El régimen de participación en las ganancias

La participación en las ganancias es diferida

Incluso para algunos licenciados en Derecho, éste régimen económico-matrimonial es un desconocido  para ellos, quizás porque sus profesores decidieron que era tan poco utilizado que no merecía la pena estudiarlo. Sin embargo, todos los expertos coinciden en  señalar que es el mejor método para regular el régimen económico matrimonial. Si es así, ¿Qué ocurre para que no se utilice? A ello dedicaremos las próximas  líneas.

El Régimen de Participación trata de asociar a las ventajas del de  Separación de bienes, la independencia de los cónyuges, con las del de  Gananciales, la solidaridad económica entre ellos, y compensación al trabajo prestado en el hogar.

Pero lo que ocurre es que la participación es diferida, no se manifiesta constante matrimonio, sino al disolverse o al establecerse el régimen de separación de bienes.

Constante Matrimonio, cada uno de los esposos controla su capital y sus ingresos como propios, ycontribuye a las cargas familiares. Es sólo al extinguirse el Régimen cuando se produce un ajuste de todas sus cuentas entre los cónyuges, o entre el sobreviviente y los herederos del otro, en virtud del cual, se reparten por igual las ganancias de ambos.

Llegados a éste punto, podemos responder por qué se usa tan poco este sistema: por su altísima complejidad. Es tan complicado llevar una contabilidad exacta del patrimonio por separado de ambos cónyuges, que se prefieren los ya conocidos regímenes económicos matrimoniales.

Cuando se extingue el Sistema de Participación, las ganancias se determinan por la diferencia que existe entre el patrimonio inicial, que se integra por los bienes que pertenecen a cada uno al comenzar el Régimen y los adquiridos después, restando las cantidades que tenga que satisfacer, y el patrimonio final, que estará formado por los bienes y derechos de los que sea titular cada uno cuando termine el Régimen, deducidas las obligaciones que todavía no se hayan satisfecho.
A los bienes que constituyan el patrimonio final, se les debe dar el valor que tuvieran en el momento de la extinción del Régimen, lo cual añade otra dificultad más, la de la nueva valoración de los bienes.
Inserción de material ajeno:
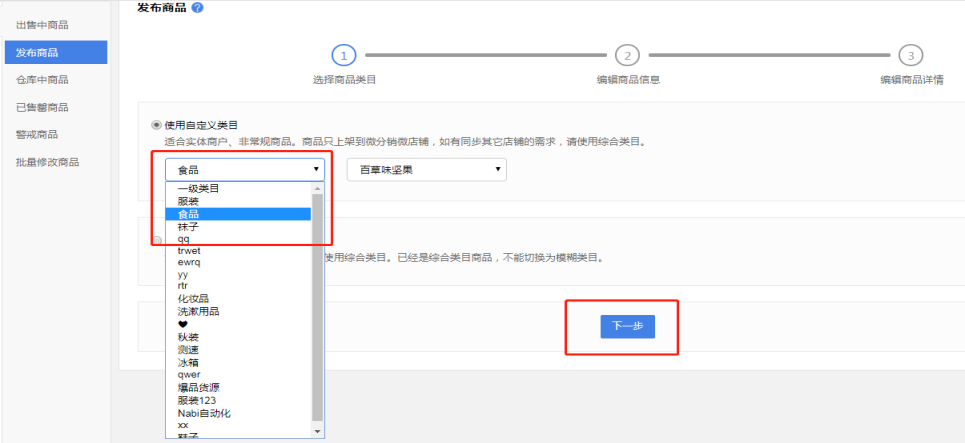Choose 服装 from the category list
965x443 pixels.
pos(188,201)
Si la diferencia entre el patrimonio inicial y el terminal de uno y otro esposo arroja un resultado positivo, y éste es igual en ambos casos, no existirá ganancia, y por tanto, no habrá nada que repartir.  Pero si el resultado positivo es mayor en uno de los patrimonios respecto al otro, el que haya obtenido menor resultado, recibe la mitad de la diferencia, entre el incremento de su patrimonio y el del otro cónyuge. Éste porcentaje (la mitad de la diferencia) puede ser alterado por pacto entre cónyuges otorgado en capitulaciones matrimoniales.

El importe de la participación en los beneficios, debe abonarse en dinero, aunque podrá siempre, judicialmente, abonarse mediante aplazamiento y en un plazo que no sea superior a 3 añosTambién puede abonarse el importe de la participación en las ganancias mediante la aportación de bienes concretos a cada esposo, mediante Acuerdo entre ellos, o porque así se determine en Resolución Judicial.

Falta saber si el legislador piensa si es útil invertir su tiempo en proceder a una sensata reflexión sobre la conveniencia del fomento de este sistema, que aunque complicado, puede significar un cambio sustancial en la forma de entender el régimen económico matrimonial.